(Available data)
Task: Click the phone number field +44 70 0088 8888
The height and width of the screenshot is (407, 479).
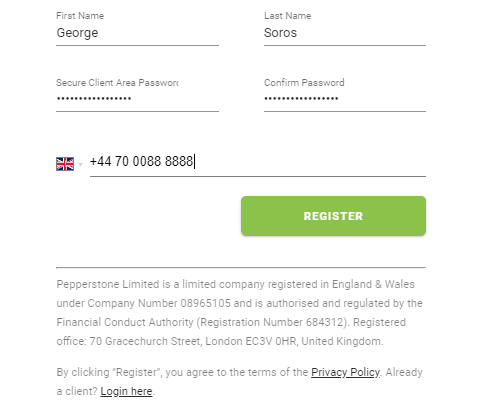Action: pos(258,161)
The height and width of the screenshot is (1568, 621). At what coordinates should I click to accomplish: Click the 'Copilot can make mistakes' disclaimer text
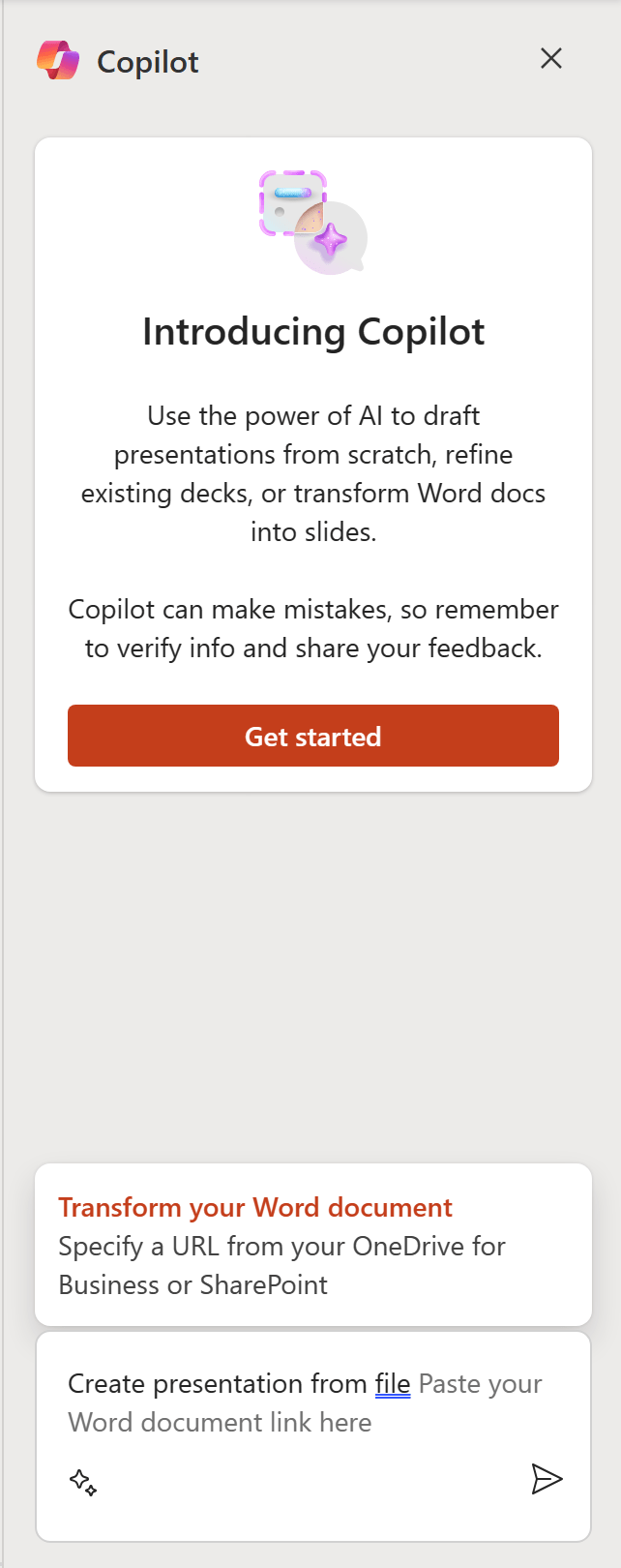pos(313,628)

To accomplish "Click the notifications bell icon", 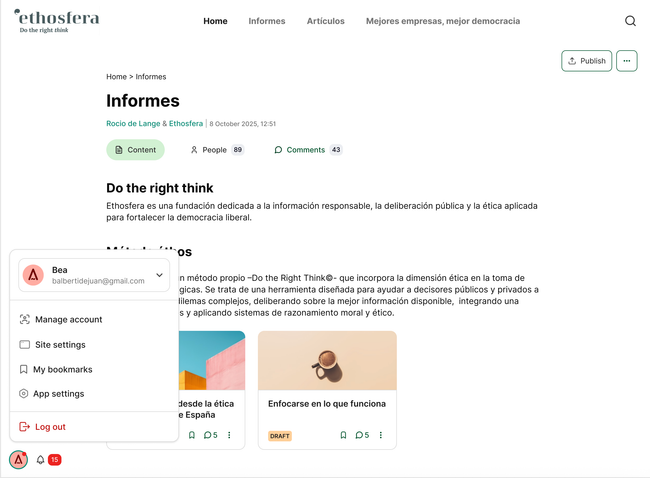I will pos(41,460).
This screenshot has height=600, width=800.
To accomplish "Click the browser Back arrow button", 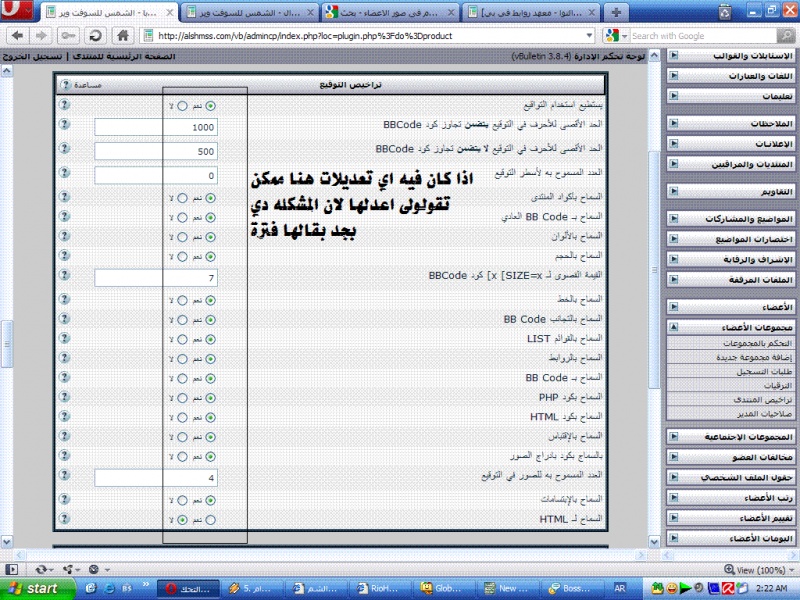I will pos(16,35).
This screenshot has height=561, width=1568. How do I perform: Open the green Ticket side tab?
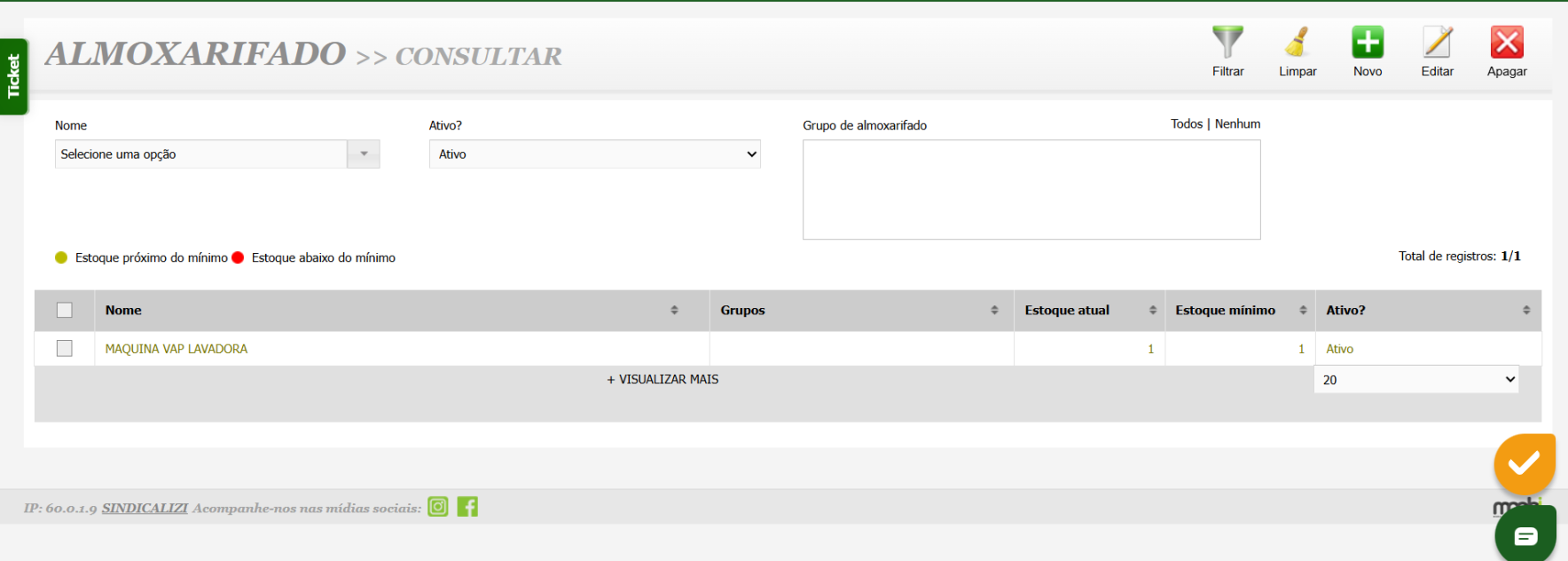(13, 76)
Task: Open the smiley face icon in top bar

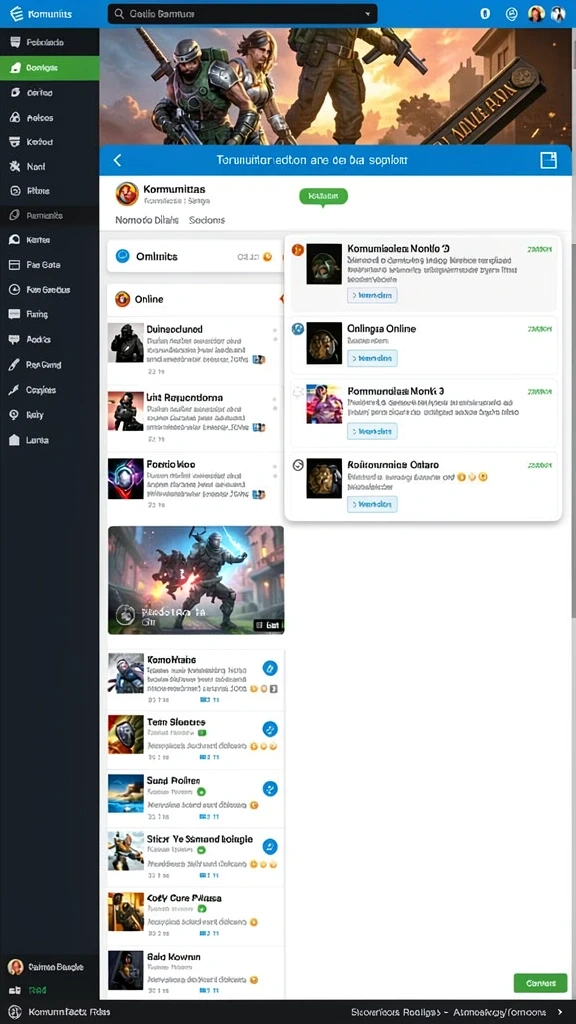Action: point(512,14)
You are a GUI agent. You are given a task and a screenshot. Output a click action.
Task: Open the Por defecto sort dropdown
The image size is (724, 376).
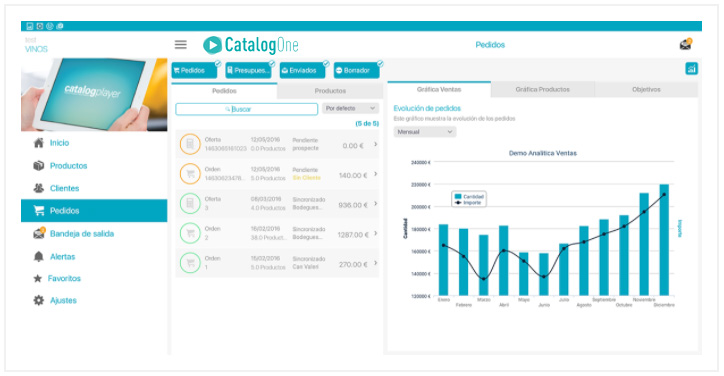[x=350, y=108]
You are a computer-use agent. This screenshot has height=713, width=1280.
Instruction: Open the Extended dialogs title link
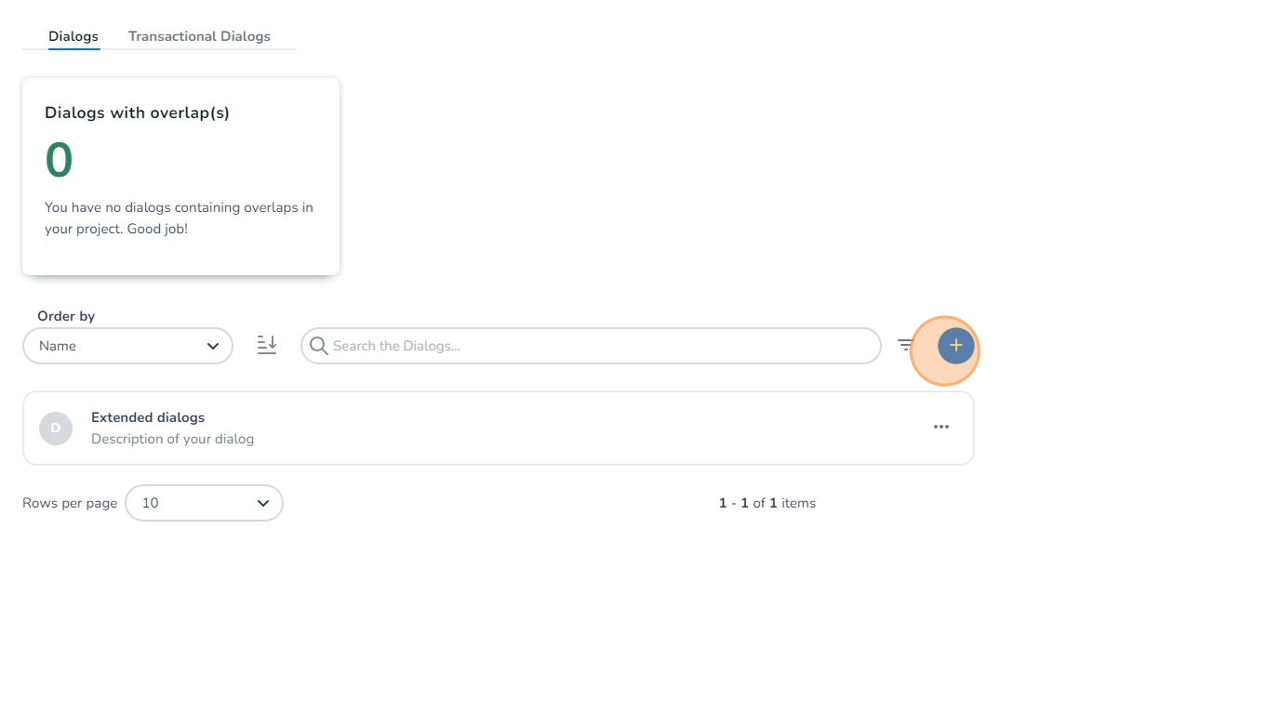(x=148, y=417)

(Task item)
Extract every line containing the string "agent" from the material.

(Exercise output)
You are a GUI agent. You are given a task and a screenshot. Output a click action.
You are a computer-use agent. This screenshot has height=713, width=1280.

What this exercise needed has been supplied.